═══ Extract ═══

# 2009 Archery Buck



## Dekashika (Oct 23, 2007)

Had a great time bowhunting with family this year. We were hunting public land in the southern unit. Thanks to some great scouting by my little bro, and bro in law, we saw alot of bucks this year. And some ridiculously HUGE elk. I wasnt able to get any shot opportunities on the bigger bucks, but did manage to harvest this little 4 X 3. 

I am a sucker for a plan that comes together perfectly, and I could not resist letting an arrow fly when I had the chance. This guy was grouped with 4 other bucks, two of which were better than him, but I had the best shot op on this guy. It was a difficult sneak on 5 bucks, but after an hour or so I had managed to get within 55 yards, which was close enough. The shot took out both lungs, the heart, and broke his shoulder on the way out. The deer was on the ground and still within 10 seconds, and only went about 15 yards. I have tried most of the mechanicals out there, and have been most pleased with the Grim Reapers. Have never had any problems with them, and have been amazed at their performance.

Beautiful country, great company, and another enjoyable hunt.


----------



## longbow (Mar 31, 2009)

Good shooting. You sneaked in to 55 yards and you made the shot work. You've got to feel good about that! Congrats, Chuck.


----------



## Mtn. Runner (Oct 7, 2009)

═══ Data ═══

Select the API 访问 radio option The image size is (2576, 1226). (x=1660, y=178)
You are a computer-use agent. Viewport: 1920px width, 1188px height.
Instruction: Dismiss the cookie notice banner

═══

▸ Requirements
A – Repeat the passage of the bowhunting thread starting at "I am a sucker" and ending at "at their performance.", word for word.
B – Carry on the bowhunting thread from the point where it stops.

▸ Answers provided
A –
I am a sucker for a plan that comes together perfectly, and I could not resist letting an arrow fly when I had the chance. This guy was grouped with 4 other bucks, two of which were better than him, but I had the best shot op on this guy. It was a difficult sneak on 5 bucks, but after an hour or so I had managed to get within 55 yards, which was close enough. The shot took out both lungs, the heart, and broke his shoulder on the way out. The deer was on the ground and still within 10 seconds, and only went about 15 yards. I have tried most of the mechanicals out there, and have been most pleased with the Grim Reapers. Have never had any problems with them, and have been amazed at their performance.

B –
Congrats on a nice buck


----------



## middlefork (Nov 2, 2008)

Way to go. Nice buck.


----------



## wyogoob (Sep 7, 2007)

Nice deer, nice shot.


----------



## dkhntrdstn (Sep 7, 2007)

Nice buck there.Great shot.


----------



## NHS (Sep 7, 2007)

Awesome! Congrats!


----------



## Mountain Time (Sep 24, 2007)

Congratulations. Any buck with a bow is a trophy. Like you said it's a thrill in it's own right when a plan comes together. I will also second the grim reapers, that's what I shot my MT Goat with this year and he only went 30 yards...


----------



## stillhunterman (Feb 15, 2009)

Well done! Great deer


----------



## Old Fudd (Nov 24, 2007)

Super Buck!! Great Camo! Looks like you were on top. West of Richfield. Either that or I ran into your twin, Oh well, still a super buck, !


----------



## franklin13 (Oct 12, 2009)

Awesome deer! congrats!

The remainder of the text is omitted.